A better measure of Eckert’s technical expertise is his patents. He was issued ninety during his career: twenty-nine to him personally, ten jointly with Mauchly, and fifty-one jointly with other inventors. The topics ranged from electronic circuits, to memory systems, to printers. Patent 2,629,827, for example, was the first patent Eckert and Mauchly received on the ideas inherent in the mercury delay memory system. Clearly Eckert saw patents as more important to his legacy as an engineer than publications.

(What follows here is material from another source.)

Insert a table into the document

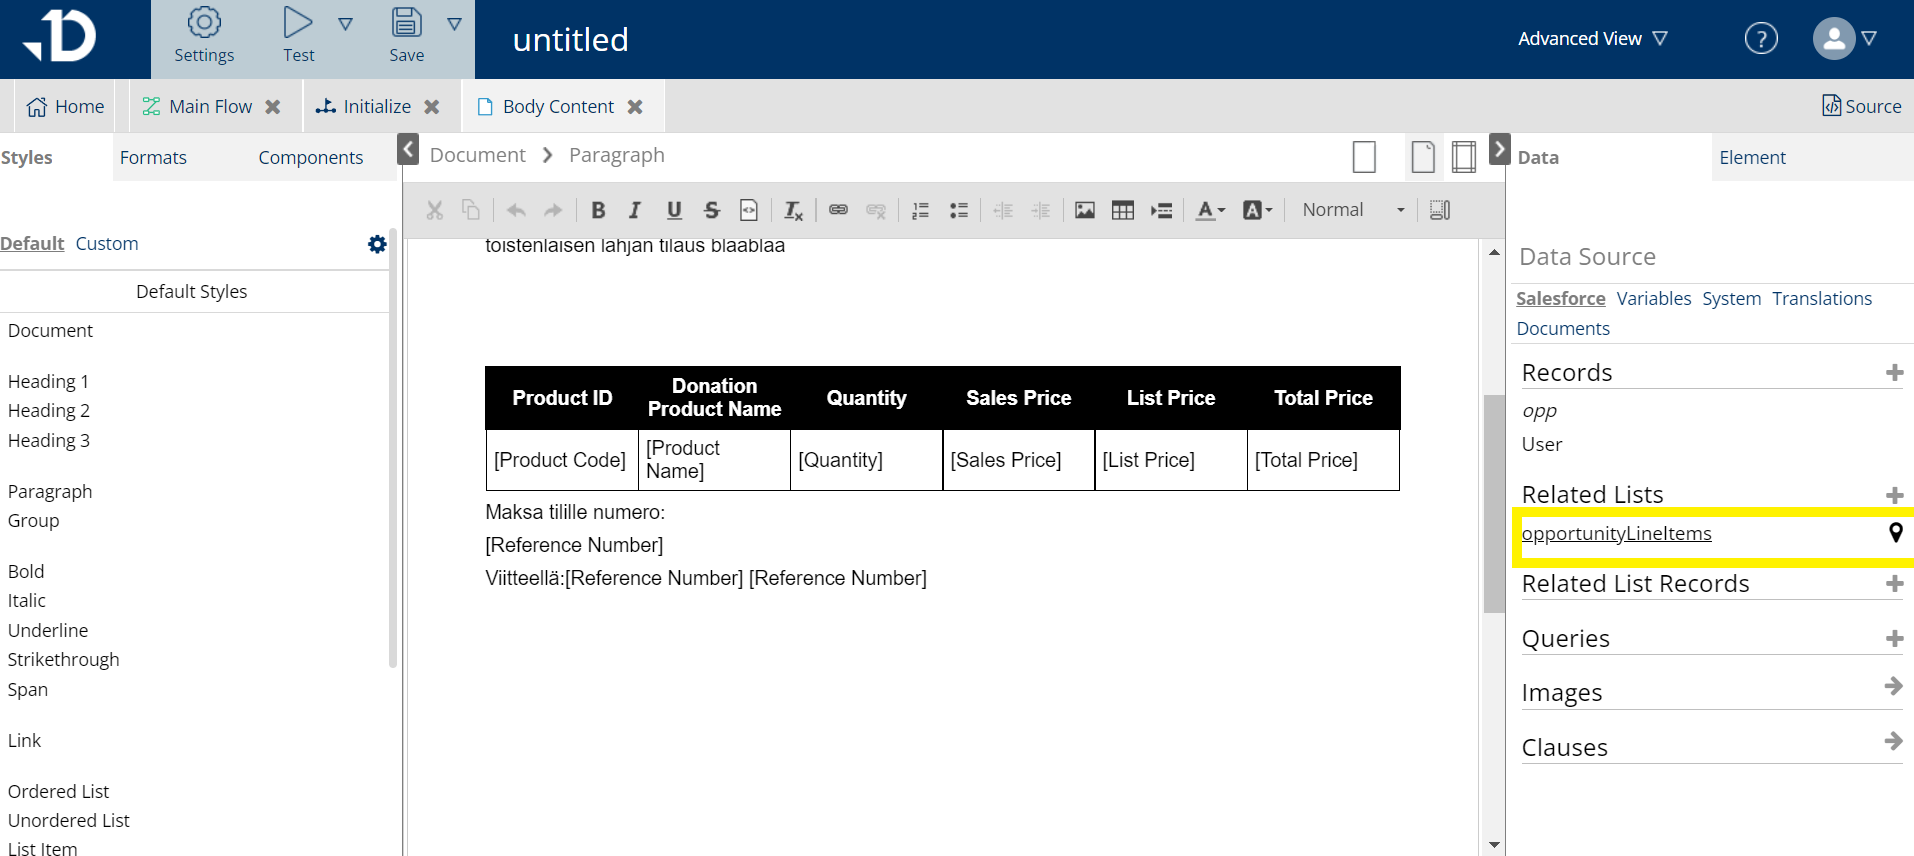coord(1123,210)
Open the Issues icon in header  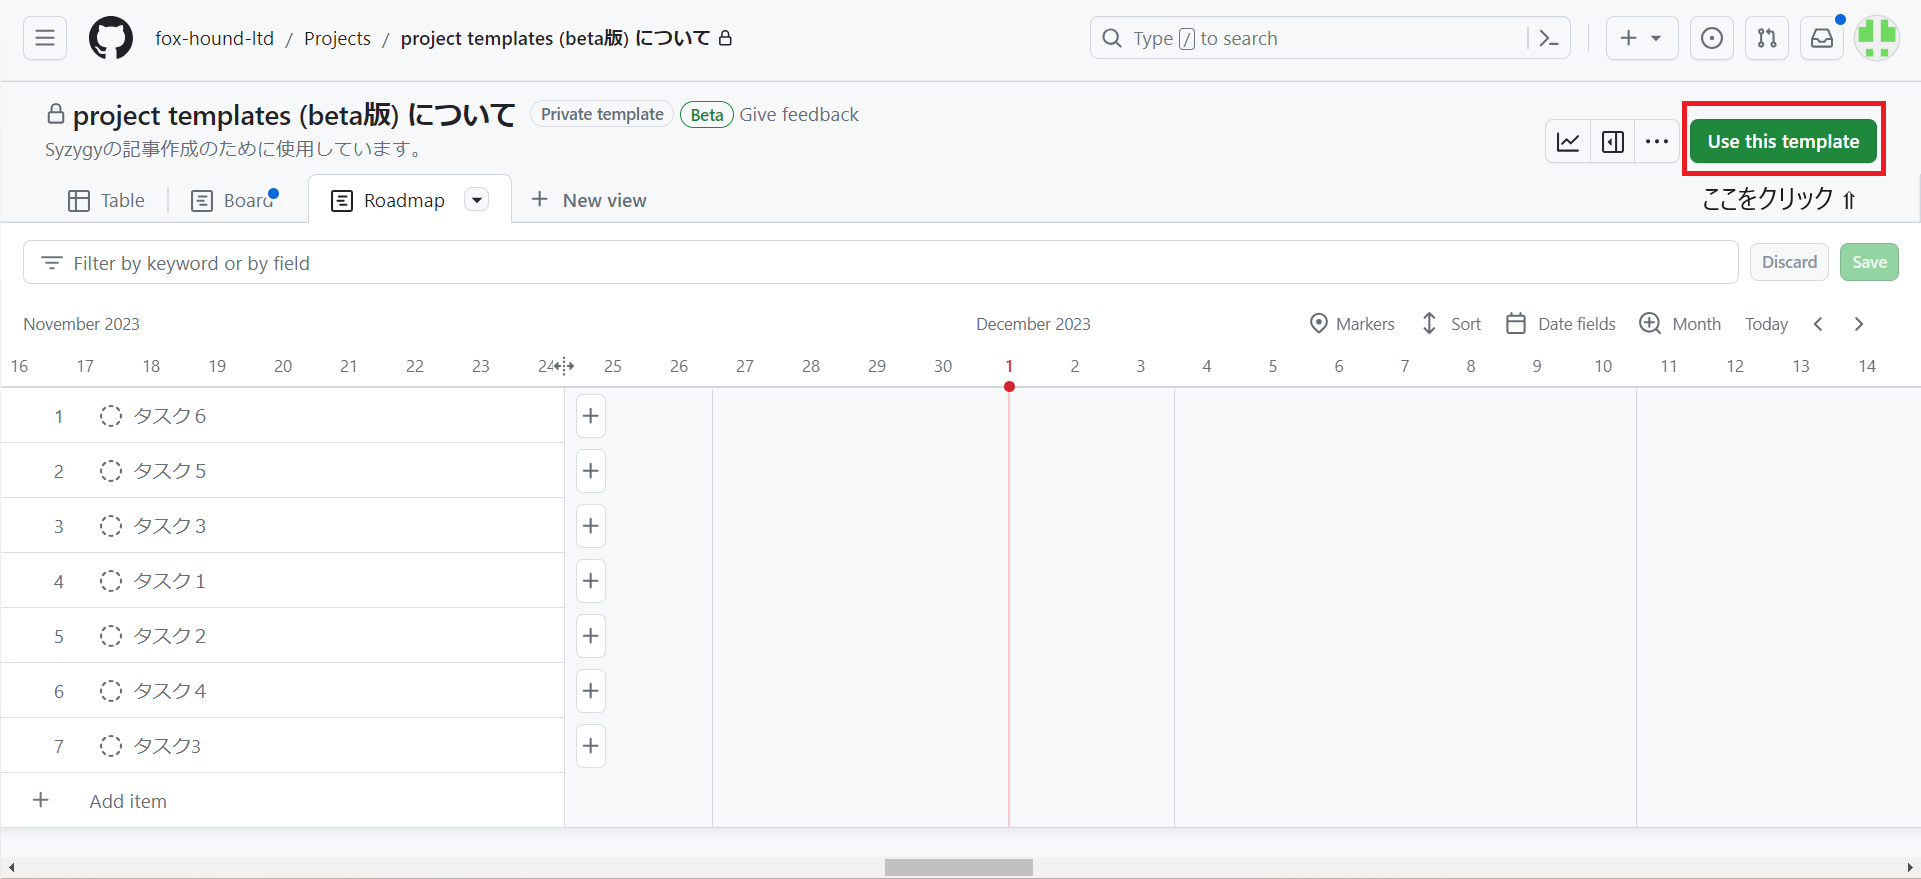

Eckert was elected to the National Academy of Engineering in 1967. In 1968 he was awarded the National Medal of Science “for pioneering and continuing contributions in creating, developing, and improving the highspeed electronic digital computer” (National Science Foundation Internet page). He fully retired in 1989, and died of leukemia in 1995. In 1986, after noting the remarkable progress in computer development over four decades, he penned his own wry epitaph. “The ENIAC was built as a system that has led directly to today’s computers,” he said. “I look back at the scenario and ask you to consider the following question: How would you like to see your life’s work end up on a tenth of a square inch of silicon?” (1986).
WORKS BY ECKERT
“A Survey of Digital Computer Memory Systems.” Proceedings of the Institute of Radio Engineers 41 (October 1953): 1393–1406. Reprinted in IEEE Annals of the History of Computing 20, no. 4 (1998): 15–28.
“The ENIAC.” In A History of Computing in the Twentieth Century, edited by N. Metropolis, J. Howlett, and Gian-Carlo Rota. New York: Academic Press, 1980.

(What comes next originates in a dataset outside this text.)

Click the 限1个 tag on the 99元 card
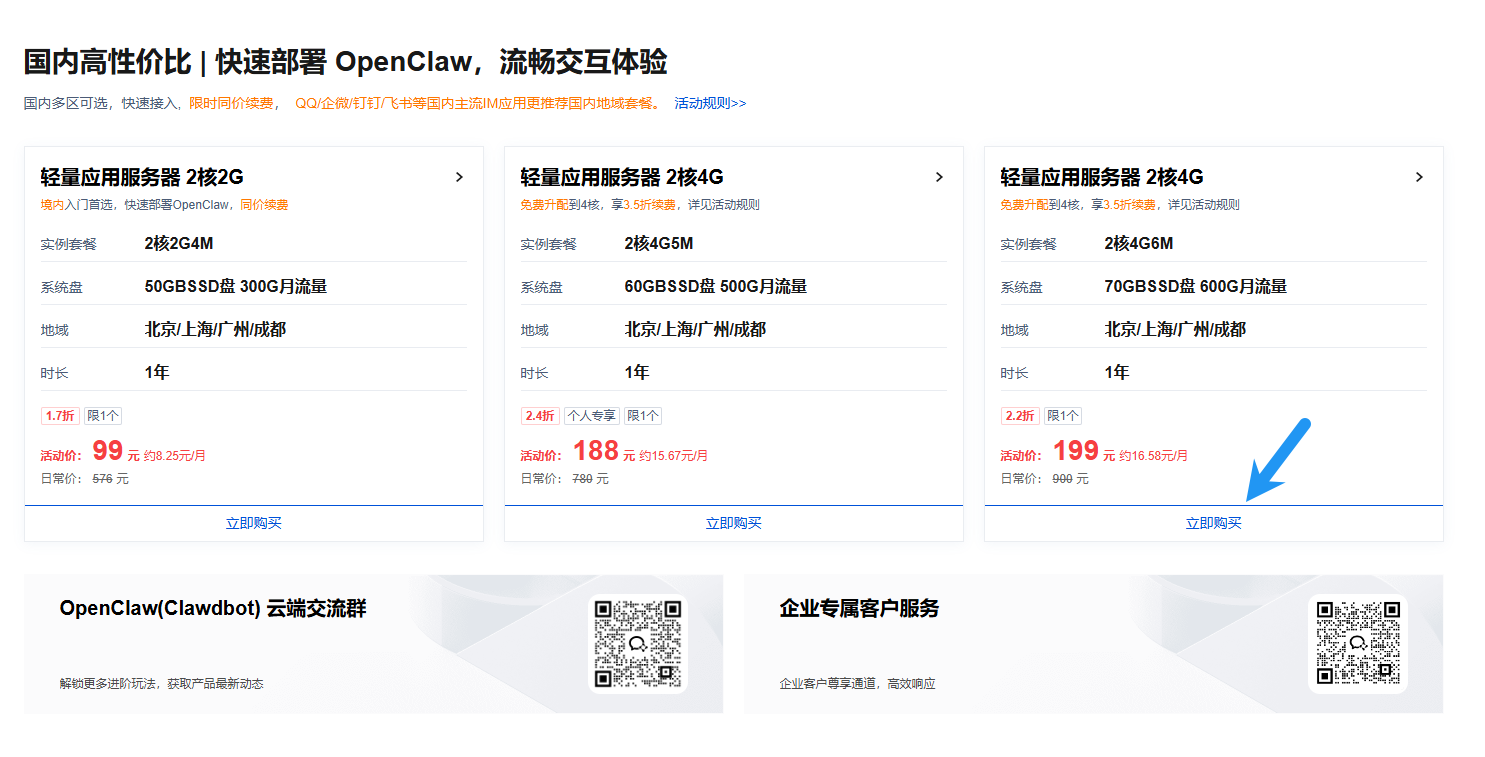This screenshot has width=1485, height=757. pos(103,416)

“The Electronic Numerical Integrator and Computer.” Computer Museum Report 16 (Summer 1986). Available from http://www.ed-thelen.org/comp-hist/TheCompMusRep/TCMR-V16.html#ENIAC.
Allison, David K. “Transcript of an Interview with J. Presper Eckert.” Development of the ENIAC interviews, Smithsonian Videohistory Collection, Record Unit 9537. Smithsonian Institution Archives, Washington, DC. Available from http://americanhistory.si.edu/collections/comphist/eckert.htm.
Allison, David K. “The ENIAC.” Bulletin of the Scientific Instrument Society 63 (1999): 15–17.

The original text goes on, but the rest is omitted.